To do ->
Print all of the entries below verbatim, changing nothing.

Task data ->
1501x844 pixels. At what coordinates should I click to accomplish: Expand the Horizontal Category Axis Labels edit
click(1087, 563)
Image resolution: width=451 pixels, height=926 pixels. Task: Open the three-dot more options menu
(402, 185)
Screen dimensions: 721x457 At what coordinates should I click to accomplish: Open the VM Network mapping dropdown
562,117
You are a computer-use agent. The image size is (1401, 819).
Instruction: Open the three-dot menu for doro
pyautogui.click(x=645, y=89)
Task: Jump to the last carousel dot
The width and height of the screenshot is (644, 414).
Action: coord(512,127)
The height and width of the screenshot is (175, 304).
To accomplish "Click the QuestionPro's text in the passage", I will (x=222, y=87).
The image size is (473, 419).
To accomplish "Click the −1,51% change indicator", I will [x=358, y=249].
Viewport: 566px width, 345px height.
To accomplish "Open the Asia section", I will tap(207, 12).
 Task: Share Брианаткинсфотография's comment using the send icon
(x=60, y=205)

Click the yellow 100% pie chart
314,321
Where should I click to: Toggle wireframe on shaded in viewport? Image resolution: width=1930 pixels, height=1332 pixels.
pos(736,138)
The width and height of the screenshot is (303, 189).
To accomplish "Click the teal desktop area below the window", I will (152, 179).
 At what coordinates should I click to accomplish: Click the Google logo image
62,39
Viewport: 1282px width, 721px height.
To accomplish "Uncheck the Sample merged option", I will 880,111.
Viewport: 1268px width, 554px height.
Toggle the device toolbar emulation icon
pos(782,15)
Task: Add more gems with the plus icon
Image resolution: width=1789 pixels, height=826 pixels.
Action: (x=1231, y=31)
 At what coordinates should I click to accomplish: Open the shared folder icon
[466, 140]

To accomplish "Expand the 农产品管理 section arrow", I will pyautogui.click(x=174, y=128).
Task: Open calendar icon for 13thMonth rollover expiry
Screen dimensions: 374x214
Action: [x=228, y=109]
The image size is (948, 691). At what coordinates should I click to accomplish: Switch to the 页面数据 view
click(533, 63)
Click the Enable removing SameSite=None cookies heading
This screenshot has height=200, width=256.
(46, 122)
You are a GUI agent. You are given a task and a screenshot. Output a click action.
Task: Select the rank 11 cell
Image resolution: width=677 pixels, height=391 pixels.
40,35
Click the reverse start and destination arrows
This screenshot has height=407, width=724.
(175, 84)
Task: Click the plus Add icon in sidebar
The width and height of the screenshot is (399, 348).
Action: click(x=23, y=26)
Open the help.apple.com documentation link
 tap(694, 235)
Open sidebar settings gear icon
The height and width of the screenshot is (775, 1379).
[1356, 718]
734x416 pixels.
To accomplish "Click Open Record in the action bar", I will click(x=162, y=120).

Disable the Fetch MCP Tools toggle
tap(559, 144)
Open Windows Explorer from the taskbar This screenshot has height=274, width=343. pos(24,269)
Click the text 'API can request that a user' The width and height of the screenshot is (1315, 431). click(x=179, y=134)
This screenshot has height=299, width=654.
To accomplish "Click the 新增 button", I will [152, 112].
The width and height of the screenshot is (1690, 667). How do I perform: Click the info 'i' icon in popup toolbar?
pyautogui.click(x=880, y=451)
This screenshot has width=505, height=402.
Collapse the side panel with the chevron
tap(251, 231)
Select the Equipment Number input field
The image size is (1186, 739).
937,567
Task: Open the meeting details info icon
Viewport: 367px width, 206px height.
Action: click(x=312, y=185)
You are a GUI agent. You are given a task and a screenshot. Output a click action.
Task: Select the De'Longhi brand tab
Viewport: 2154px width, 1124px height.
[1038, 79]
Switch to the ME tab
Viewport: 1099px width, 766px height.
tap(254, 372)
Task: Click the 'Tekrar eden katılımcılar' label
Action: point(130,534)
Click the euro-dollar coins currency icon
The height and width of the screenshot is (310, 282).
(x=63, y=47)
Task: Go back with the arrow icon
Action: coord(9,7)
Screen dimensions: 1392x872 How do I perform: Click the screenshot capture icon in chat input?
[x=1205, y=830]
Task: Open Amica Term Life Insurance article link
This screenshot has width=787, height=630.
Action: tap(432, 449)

The answer ->
1501x844 pixels. At what coordinates should I click to accomplish: Expand the Horizontal Category Axis Labels edit
click(1087, 563)
Image resolution: width=451 pixels, height=926 pixels. Task: Open the three-dot more options menu
(402, 185)
Screen dimensions: 721x457 At what coordinates should I click to accomplish: Open the VM Network mapping dropdown
562,117
You are a computer-use agent. The image size is (1401, 819).
Instruction: Open the three-dot menu for doro
pyautogui.click(x=645, y=89)
Task: Jump to the last carousel dot
The width and height of the screenshot is (644, 414).
Action: coord(512,127)
The height and width of the screenshot is (175, 304).
To accomplish "Click the QuestionPro's text in the passage", I will (x=222, y=87).
The image size is (473, 419).
To accomplish "Click the −1,51% change indicator", I will [x=358, y=249].
Viewport: 566px width, 345px height.
To accomplish "Open the Asia section", I will tap(207, 12).
 Task: Share Брианаткинсфотография's comment using the send icon
(x=60, y=205)

Click the yellow 100% pie chart
314,321
Where should I click to: Toggle wireframe on shaded in viewport? Image resolution: width=1930 pixels, height=1332 pixels.
pos(736,138)
The width and height of the screenshot is (303, 189).
To accomplish "Click the teal desktop area below the window", I will (152, 179).
 At what coordinates should I click to accomplish: Click the Google logo image
62,39
Viewport: 1282px width, 721px height.
To accomplish "Uncheck the Sample merged option", I will 880,111.
Viewport: 1268px width, 554px height.
Toggle the device toolbar emulation icon
pos(782,15)
Task: Add more gems with the plus icon
Image resolution: width=1789 pixels, height=826 pixels.
Action: (x=1231, y=31)
 At what coordinates should I click to accomplish: Open the shared folder icon
[466, 140]

To accomplish "Expand the 农产品管理 section arrow", I will pyautogui.click(x=174, y=128).
Task: Open calendar icon for 13thMonth rollover expiry
Screen dimensions: 374x214
Action: [x=228, y=109]
The image size is (948, 691). At what coordinates should I click to accomplish: Switch to the 页面数据 view
click(533, 63)
Click the Enable removing SameSite=None cookies heading
This screenshot has height=200, width=256.
(46, 122)
You are a GUI agent. You are given a task and a screenshot. Output a click action.
Task: Select the rank 11 cell
Image resolution: width=677 pixels, height=391 pixels.
40,35
Click the reverse start and destination arrows
This screenshot has height=407, width=724.
(175, 84)
Task: Click the plus Add icon in sidebar
The width and height of the screenshot is (399, 348).
Action: click(x=23, y=26)
Open the help.apple.com documentation link
 tap(694, 235)
Open sidebar settings gear icon
The height and width of the screenshot is (775, 1379).
[1356, 718]
734x416 pixels.
To accomplish "Click Open Record in the action bar", I will click(x=162, y=120).

Disable the Fetch MCP Tools toggle
tap(559, 144)
Open Windows Explorer from the taskbar This screenshot has height=274, width=343. pos(24,269)
Click the text 'API can request that a user' The width and height of the screenshot is (1315, 431). click(x=179, y=134)
This screenshot has height=299, width=654.
To accomplish "Click the 新增 button", I will [152, 112].
The width and height of the screenshot is (1690, 667). How do I perform: Click the info 'i' icon in popup toolbar?
pyautogui.click(x=880, y=451)
This screenshot has width=505, height=402.
Collapse the side panel with the chevron
tap(251, 231)
Select the Equipment Number input field
The image size is (1186, 739).
937,567
Task: Open the meeting details info icon
Viewport: 367px width, 206px height.
Action: click(x=312, y=185)
You are a GUI agent. You are given a task and a screenshot. Output a click action.
Task: Select the De'Longhi brand tab
Viewport: 2154px width, 1124px height.
[1038, 79]
Switch to the ME tab
Viewport: 1099px width, 766px height.
tap(254, 372)
Task: Click the 'Tekrar eden katılımcılar' label
Action: point(130,534)
Click the euro-dollar coins currency icon
The height and width of the screenshot is (310, 282).
(x=63, y=47)
Task: Go back with the arrow icon
Action: coord(9,7)
Screen dimensions: 1392x872 How do I perform: Click the screenshot capture icon in chat input?
[x=1205, y=830]
Task: Open Amica Term Life Insurance article link
This screenshot has width=787, height=630.
Action: tap(432, 449)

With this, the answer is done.